--- What you need to do ---
Copy out every one of the entries below word for word.

--- Dataset records ---

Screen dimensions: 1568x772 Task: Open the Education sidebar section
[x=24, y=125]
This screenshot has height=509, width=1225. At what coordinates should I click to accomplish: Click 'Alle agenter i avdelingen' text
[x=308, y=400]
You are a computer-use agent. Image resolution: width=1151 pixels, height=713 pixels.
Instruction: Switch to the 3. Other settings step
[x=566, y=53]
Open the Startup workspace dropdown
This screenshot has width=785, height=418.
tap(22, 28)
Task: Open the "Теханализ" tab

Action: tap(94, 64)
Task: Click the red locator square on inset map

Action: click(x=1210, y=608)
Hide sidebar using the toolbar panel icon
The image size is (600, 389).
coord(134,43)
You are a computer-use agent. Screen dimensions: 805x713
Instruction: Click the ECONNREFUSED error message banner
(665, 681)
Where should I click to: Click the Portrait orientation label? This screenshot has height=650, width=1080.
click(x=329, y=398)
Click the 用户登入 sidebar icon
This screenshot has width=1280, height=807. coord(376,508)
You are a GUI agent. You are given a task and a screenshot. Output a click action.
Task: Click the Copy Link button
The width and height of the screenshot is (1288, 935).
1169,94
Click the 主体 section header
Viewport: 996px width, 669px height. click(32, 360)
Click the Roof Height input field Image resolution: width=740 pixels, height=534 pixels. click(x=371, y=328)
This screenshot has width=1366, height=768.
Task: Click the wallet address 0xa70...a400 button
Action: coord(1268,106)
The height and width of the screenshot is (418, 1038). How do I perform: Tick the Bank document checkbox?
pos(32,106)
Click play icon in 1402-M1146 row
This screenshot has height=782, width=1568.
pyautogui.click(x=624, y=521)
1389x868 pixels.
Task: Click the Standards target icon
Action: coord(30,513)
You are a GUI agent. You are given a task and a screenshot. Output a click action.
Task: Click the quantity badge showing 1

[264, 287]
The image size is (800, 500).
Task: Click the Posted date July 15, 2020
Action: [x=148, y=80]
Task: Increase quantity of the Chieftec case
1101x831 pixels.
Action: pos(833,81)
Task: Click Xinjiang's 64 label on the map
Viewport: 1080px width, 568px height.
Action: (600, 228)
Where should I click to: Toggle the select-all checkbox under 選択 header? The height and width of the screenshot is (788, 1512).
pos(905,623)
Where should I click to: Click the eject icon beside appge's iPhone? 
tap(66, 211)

--- The output ---
Screen dimensions: 1568x772 Task: Open the Education sidebar section
[x=24, y=125]
This screenshot has height=509, width=1225. At what coordinates should I click to accomplish: Click 'Alle agenter i avdelingen' text
[x=308, y=400]
You are a computer-use agent. Image resolution: width=1151 pixels, height=713 pixels.
Instruction: Switch to the 3. Other settings step
[x=566, y=53]
Open the Startup workspace dropdown
This screenshot has width=785, height=418.
tap(22, 28)
Task: Open the "Теханализ" tab

Action: tap(94, 64)
Task: Click the red locator square on inset map

Action: click(x=1210, y=608)
Hide sidebar using the toolbar panel icon
The image size is (600, 389).
coord(134,43)
You are a computer-use agent. Screen dimensions: 805x713
Instruction: Click the ECONNREFUSED error message banner
(665, 681)
Where should I click to: Click the Portrait orientation label? This screenshot has height=650, width=1080.
click(x=329, y=398)
Click the 用户登入 sidebar icon
This screenshot has width=1280, height=807. coord(376,508)
You are a GUI agent. You are given a task and a screenshot. Output a click action.
Task: Click the Copy Link button
The width and height of the screenshot is (1288, 935).
1169,94
Click the 主体 section header
Viewport: 996px width, 669px height. click(32, 360)
Click the Roof Height input field Image resolution: width=740 pixels, height=534 pixels. click(x=371, y=328)
This screenshot has width=1366, height=768.
Task: Click the wallet address 0xa70...a400 button
Action: coord(1268,106)
The height and width of the screenshot is (418, 1038). How do I perform: Tick the Bank document checkbox?
pos(32,106)
Click play icon in 1402-M1146 row
This screenshot has height=782, width=1568.
pyautogui.click(x=624, y=521)
1389x868 pixels.
Task: Click the Standards target icon
Action: coord(30,513)
You are a GUI agent. You are given a task and a screenshot. Output a click action.
Task: Click the quantity badge showing 1

[264, 287]
The image size is (800, 500).
Task: Click the Posted date July 15, 2020
Action: [x=148, y=80]
Task: Increase quantity of the Chieftec case
1101x831 pixels.
Action: pos(833,81)
Task: Click Xinjiang's 64 label on the map
Viewport: 1080px width, 568px height.
Action: (600, 228)
Where should I click to: Toggle the select-all checkbox under 選択 header? The height and width of the screenshot is (788, 1512).
pos(905,623)
Where should I click to: Click the eject icon beside appge's iPhone? 
tap(66, 211)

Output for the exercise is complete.